31 July 2023: The XOESE Fund talks about International African Women’s Day (IAWD).



International African Women’s Day, abbreviated to IWAD, is an annual event that provides an opportunity to take stock of developments in women’s rights and gender equality in Africa. It is an opportunity to identify new perspectives, inform, raise awareness, highlight the achievements, challenges, and contributions of African women in relation to women’s rights, and advocate for the strengthening of measures taken by governments in favour of women’s empowerment. Thanks to this day, women’s rights in Africa have improved significantly, and several African states have put in place instruments to provide definite protection for women.

Despite the fact that it is celebrated every year in several countries on the continent, JIFA remains little known to the general public. On the occasion of the 2023 edition of International African Women’s Day, the XOESE Fund has decided to take a step back in time to tell you about the origins of this day, and share how it is celebrated by feminist organisations and activists. Finally, we will focus on the XOESE Fund’s interest in IWD.

History of International African Women’s Day (IAWD)
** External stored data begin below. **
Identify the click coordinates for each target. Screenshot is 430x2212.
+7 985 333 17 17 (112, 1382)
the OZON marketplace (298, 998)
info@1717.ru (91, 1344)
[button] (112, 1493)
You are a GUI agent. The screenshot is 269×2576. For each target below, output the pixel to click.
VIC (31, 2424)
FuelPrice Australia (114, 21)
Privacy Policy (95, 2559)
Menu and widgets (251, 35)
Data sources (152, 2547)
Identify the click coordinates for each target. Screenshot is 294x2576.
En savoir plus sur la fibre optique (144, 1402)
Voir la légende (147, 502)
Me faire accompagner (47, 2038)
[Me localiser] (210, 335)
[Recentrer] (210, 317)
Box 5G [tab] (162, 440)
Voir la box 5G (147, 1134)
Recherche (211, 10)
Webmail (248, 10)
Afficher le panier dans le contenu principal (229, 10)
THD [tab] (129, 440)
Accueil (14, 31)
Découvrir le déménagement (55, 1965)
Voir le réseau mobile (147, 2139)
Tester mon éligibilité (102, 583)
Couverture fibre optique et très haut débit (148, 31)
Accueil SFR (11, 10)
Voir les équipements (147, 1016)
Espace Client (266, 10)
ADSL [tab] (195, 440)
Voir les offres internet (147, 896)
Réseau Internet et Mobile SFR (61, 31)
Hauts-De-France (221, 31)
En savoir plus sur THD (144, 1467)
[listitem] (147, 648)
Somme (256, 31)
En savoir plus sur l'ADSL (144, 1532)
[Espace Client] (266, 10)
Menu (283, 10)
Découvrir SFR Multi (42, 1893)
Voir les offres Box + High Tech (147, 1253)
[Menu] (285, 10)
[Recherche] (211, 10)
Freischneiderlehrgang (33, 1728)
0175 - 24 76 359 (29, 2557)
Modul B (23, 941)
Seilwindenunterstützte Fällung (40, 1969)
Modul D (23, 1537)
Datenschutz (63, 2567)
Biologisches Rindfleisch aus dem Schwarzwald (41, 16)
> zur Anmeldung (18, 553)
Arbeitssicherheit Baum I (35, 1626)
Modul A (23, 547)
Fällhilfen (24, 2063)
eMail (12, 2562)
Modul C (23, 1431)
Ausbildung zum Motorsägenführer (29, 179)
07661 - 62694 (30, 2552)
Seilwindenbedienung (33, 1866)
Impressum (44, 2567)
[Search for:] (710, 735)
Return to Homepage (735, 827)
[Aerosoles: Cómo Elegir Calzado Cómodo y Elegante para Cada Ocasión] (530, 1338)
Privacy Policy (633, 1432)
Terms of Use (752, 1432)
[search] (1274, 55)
International African Women’s Day has existed since 1974 and was initiated by Aoua Keïta, a Malian activist and politician. She was a leading figure in independence, trade unionism and feminism in Mali. JIFA is held every year on July 31 in commemoration of July 31, 1962, the date on which women from across the African continent came together for the first time to create the very first organisation dedicated to African women: the Pan-African Women’s Organisation. The aim of these women was, despite their ethnic and linguistic differences, to join forces and work together around a common ideal, namely to contribute to a significant improvement in the living conditions of African women and to their emancipation. Following the meeting of African women in Dar Es Salaam, Tanzania, JIFA was promulgated by the United Nations in 1962 before being officially recognised on July 31, 1974, at the first Congress of the Pan-African Women’s Organisation held in Senegal.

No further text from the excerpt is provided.